Cross-encoders vs. bi-encoders

Most VDB workflows use bi-encoders: query and documents are encoded separately into vectors, and similarity is computed between vectors (e.g. cosine). Cross-encoders take query and document together and output a single relevance score; they’re more accurate but too slow to run against every document. So the usual pattern is: bi-encoder for retrieval (vector DB), then optionally re-rank a small set with a cross-encoder. See cross-encoders vs. bi-encoders for more.

Bi-encoders scale because you encode each document once and each query once; similarity is just a distance between two vectors. Cross-encoders require the query and each candidate document to be processed together, so they’re used as a second stage on a small candidate set (e.g. top 20 or 100 from the vector DB) to improve precision without sacrificing speed.

Frequently Asked Questions

What is the difference between a vector and an embedding?

An embedding is a vector produced by a model so that “similar” inputs map to nearby vectors. So every embedding is a vector; not every vector is an embedding (e.g. hand-crafted feature vectors).

Do I need the same embedding model for indexing and querying?

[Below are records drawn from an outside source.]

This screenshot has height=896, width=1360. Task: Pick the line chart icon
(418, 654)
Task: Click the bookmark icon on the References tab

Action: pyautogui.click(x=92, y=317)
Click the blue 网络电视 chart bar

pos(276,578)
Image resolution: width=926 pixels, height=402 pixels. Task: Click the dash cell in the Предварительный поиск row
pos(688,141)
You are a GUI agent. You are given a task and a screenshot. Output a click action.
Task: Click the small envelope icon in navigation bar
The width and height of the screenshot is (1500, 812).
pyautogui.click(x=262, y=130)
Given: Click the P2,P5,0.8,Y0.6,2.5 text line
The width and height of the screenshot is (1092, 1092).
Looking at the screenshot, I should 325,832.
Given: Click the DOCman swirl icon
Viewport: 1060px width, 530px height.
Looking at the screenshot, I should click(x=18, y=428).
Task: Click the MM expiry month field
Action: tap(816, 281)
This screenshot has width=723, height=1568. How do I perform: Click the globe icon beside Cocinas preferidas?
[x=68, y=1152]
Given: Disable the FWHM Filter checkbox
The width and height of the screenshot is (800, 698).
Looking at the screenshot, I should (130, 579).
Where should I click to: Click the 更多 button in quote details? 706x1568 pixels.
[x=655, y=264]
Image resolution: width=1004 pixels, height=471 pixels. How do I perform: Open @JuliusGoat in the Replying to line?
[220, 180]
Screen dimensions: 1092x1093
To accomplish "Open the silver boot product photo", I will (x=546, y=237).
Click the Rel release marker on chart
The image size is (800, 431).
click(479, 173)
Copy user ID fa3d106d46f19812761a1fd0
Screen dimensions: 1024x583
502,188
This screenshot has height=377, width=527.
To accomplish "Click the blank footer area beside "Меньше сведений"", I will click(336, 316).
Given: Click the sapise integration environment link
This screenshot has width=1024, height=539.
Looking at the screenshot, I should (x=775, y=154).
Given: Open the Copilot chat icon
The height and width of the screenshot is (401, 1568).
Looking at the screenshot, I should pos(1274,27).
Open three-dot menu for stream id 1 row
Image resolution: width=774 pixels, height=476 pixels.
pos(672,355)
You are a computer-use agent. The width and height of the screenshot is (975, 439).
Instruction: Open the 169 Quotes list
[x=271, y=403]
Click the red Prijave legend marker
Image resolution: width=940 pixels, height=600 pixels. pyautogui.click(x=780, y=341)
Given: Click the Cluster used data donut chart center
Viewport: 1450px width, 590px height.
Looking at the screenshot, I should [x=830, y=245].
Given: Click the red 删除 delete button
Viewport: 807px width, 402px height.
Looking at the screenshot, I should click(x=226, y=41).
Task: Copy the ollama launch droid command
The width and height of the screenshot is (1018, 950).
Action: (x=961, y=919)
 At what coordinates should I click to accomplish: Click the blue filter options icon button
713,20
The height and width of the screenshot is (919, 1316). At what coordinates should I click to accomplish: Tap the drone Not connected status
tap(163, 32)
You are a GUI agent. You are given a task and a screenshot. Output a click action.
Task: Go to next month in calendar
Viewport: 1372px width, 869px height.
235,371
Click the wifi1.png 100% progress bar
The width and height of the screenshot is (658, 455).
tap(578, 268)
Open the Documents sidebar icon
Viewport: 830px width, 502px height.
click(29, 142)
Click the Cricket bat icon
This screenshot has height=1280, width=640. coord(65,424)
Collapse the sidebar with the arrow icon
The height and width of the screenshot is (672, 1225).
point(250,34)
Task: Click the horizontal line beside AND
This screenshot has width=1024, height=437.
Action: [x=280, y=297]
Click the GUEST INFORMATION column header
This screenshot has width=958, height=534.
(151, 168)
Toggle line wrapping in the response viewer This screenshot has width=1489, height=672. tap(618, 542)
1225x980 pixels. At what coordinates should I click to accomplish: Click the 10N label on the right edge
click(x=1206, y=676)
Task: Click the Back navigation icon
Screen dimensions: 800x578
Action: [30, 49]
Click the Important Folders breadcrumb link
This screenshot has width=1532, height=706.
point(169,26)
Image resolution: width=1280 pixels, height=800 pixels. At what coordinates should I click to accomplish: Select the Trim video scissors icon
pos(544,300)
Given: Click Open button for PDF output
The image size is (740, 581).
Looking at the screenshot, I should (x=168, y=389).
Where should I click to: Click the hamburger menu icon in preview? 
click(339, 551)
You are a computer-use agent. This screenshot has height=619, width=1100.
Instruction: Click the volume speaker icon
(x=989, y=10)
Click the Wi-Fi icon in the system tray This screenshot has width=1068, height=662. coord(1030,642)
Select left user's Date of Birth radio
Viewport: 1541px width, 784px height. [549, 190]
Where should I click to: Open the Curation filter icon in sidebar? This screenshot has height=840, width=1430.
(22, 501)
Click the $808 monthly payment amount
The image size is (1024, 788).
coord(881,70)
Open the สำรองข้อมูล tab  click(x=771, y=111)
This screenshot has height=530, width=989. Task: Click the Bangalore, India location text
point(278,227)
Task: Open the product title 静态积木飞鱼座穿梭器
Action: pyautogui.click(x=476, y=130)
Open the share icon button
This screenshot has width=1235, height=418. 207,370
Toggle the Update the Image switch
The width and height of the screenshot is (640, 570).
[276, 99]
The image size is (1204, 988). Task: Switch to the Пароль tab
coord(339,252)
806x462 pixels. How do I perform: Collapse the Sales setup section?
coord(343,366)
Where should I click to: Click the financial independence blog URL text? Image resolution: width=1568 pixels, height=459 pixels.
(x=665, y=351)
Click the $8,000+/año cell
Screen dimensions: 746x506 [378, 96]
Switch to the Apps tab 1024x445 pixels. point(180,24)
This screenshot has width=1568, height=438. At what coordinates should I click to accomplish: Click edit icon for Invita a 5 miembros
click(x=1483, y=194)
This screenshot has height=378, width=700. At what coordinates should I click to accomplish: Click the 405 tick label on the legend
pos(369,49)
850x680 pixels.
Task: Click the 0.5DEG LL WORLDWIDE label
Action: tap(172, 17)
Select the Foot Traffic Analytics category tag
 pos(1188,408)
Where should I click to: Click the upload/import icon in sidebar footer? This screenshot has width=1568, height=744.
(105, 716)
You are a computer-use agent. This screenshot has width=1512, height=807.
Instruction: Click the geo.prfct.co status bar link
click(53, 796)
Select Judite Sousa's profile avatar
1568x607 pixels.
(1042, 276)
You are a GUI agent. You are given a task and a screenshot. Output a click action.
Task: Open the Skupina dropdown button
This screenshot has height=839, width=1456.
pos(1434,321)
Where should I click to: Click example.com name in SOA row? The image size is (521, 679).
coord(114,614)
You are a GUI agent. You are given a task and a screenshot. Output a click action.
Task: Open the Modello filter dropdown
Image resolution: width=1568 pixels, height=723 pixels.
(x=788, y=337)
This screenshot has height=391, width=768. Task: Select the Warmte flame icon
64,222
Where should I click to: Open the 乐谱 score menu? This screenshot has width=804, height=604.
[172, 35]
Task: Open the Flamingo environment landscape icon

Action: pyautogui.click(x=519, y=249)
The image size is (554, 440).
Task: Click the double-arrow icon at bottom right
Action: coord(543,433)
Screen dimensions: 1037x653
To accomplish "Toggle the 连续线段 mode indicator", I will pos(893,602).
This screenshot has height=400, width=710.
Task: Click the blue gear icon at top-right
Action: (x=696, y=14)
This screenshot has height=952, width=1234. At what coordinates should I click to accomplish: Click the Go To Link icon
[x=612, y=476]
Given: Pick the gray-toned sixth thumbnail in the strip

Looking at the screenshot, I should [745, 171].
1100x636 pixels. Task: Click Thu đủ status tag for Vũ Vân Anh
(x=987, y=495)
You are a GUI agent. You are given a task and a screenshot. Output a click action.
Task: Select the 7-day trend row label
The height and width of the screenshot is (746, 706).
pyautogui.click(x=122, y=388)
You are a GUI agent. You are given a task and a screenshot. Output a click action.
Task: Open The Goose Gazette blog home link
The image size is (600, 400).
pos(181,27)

Yes. Query and corpus must use the same model (and usually same normalization) so that distances in the latent space are comparable. If you change models, you typically need to re-embed and re-index.

Can I use embeddings for images and text together?

Yes, with multi-modal embedding (e.g. CLIP): one model embeds both images and text into the same space so you can search images by text or vice versa.

How do I choose embedding dimensionality?

Larger dimension usually means more expressiveness but more memory and compute. See impact of embedding model dimensionality on VDB performance and choosing the right embedding model.